Kapitalistin tüm artı-değeri tükettiği ya da tüm kapitalistlerin üretilen tüm artı-değeri tüketmeleri halinde, çevrim kapanmaktadır. Tüketim, yatırım ve finansmanla ilgili kararların ortaklaşalığı, eşdeğer malların değişimiyle ilgili kararların ortaklaşılığı ile aynı içeriktedir: mal olarak artı-değer (m), zorunlu bir biçimde, para olarak artı-değer (a) ile gerçekleştirilmektedir.
Bu eşdeğerler değişimi, bireysel ya da toplam sermaye çevriminin korunmasının nedeni ve sonucu olmaktadır. Yani bu aşamada, üretilen mallar ve ekonomik ajanların farklılığına dayanan sosyal tamamlayıcılık varsayılmış olmaktadır (abstraction).
Genişletilmiş yeniden-üretimin finansmanının çözümlemesinde ise, basit yeniden-üretiminkine oranla yeni ögeler eklenmesine gerek yoktur. Ne var ki, sermayenin form-para olarak özgün etkisi bu aşamada daha da belirginleşecektir.
Burada tüm artı-değerin tüketilmesi yerine, kapitalist, onun beli bir kesimini (ya da tamamını) yatırıma ayıracak ve böylece daha geniş bir ölçekte (ya da değişik sektörlerde) üretime yönelecektir.
Eğer kapitalistin ‘kâr’ı yani ‘artı-değer’, fazladan üretken mallara doğrudan harcanmamışsa, harcanmayan kesim ‘tasarruf’ edilebilecek ama ‘birikim’e ayrılmış olmayacaktır. Demek ki, genişletilmiş yeniden-üretimin finansmanı, Marx’ın Malthus’a gönderme yaparak ‘iyi tasarruf’ dediği kesimle yapılmaktadır (1).

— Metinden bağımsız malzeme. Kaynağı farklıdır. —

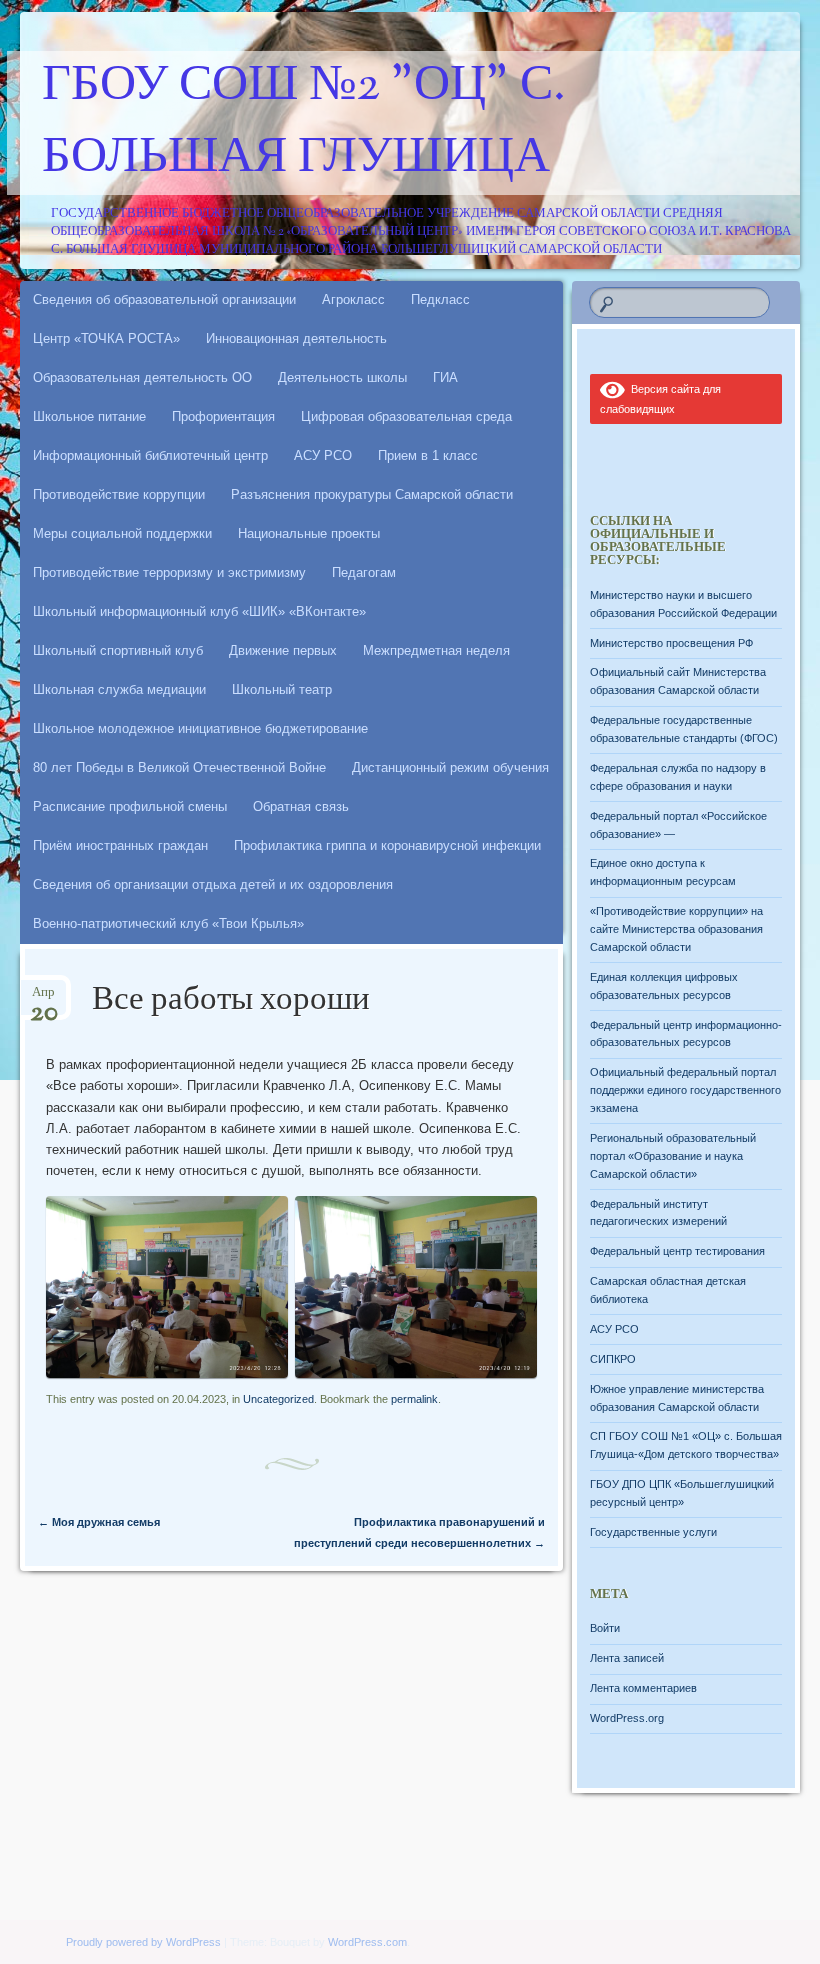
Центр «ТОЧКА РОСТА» (106, 338)
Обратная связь (301, 806)
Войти (605, 1628)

Yani ‘birikim’ (accumulation), zorunlu olarak artı-değerin biriktirilmiş olmasıyla (thésuarisation) gerçekleşmektedir: ama biriktirilen artı-değerin miktarı “ya varolan işin genişletilmesi ya da yeni işler açmak gerekliliğini doğuracak aşamaya gelmişse” (2) başlayabilecektir.

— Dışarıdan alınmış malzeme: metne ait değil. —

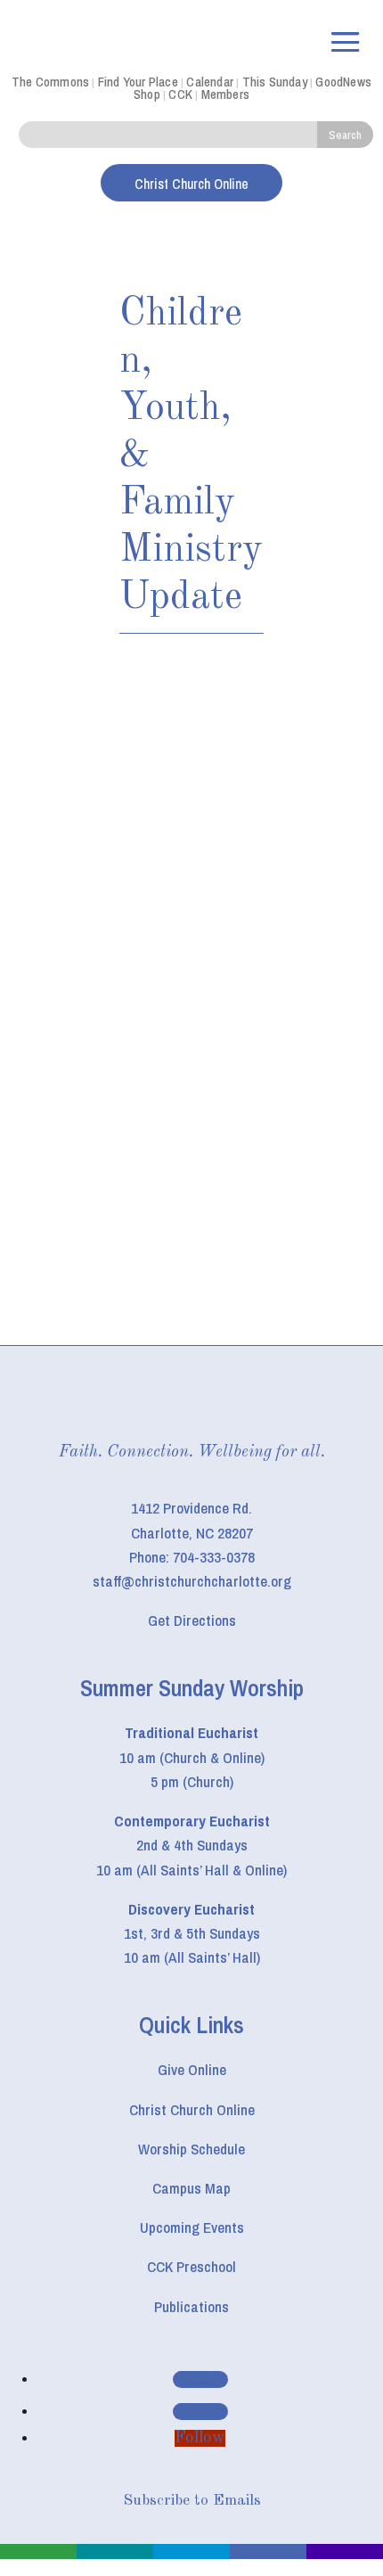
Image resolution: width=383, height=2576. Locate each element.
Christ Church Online (192, 2109)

Ne var ki, yapılması tasarlanan yatırım için önceden ‘tasarruf’ değil ama yatırım için birikim (thésaurisation) yapılmış olması gerekmektedir.
Kapitalist için birikim (thésaurisation) yapmak demek, ‘tasarruf’ değil ama ileride yatırım yapmak amacı taşıyor olmak demektir. Ancak ikisi arasındaki ayırım ‘geçici’ ya da ‘göreli’ olabilir.
Yani bir ‘hazırlık’ yapmış olmak ya da sanayi sermayesinin birikim (accumulation) işlevi tarafından ‘belirlenmiş’ olmayı gerektirmektedir (3). Bununla birlikte, genel olarak (thésaurisation) anlamındaki birikimin değişim sürecinde yaptığı kesintiden daha az bir kesinti yapacağı da beklenmemelidir.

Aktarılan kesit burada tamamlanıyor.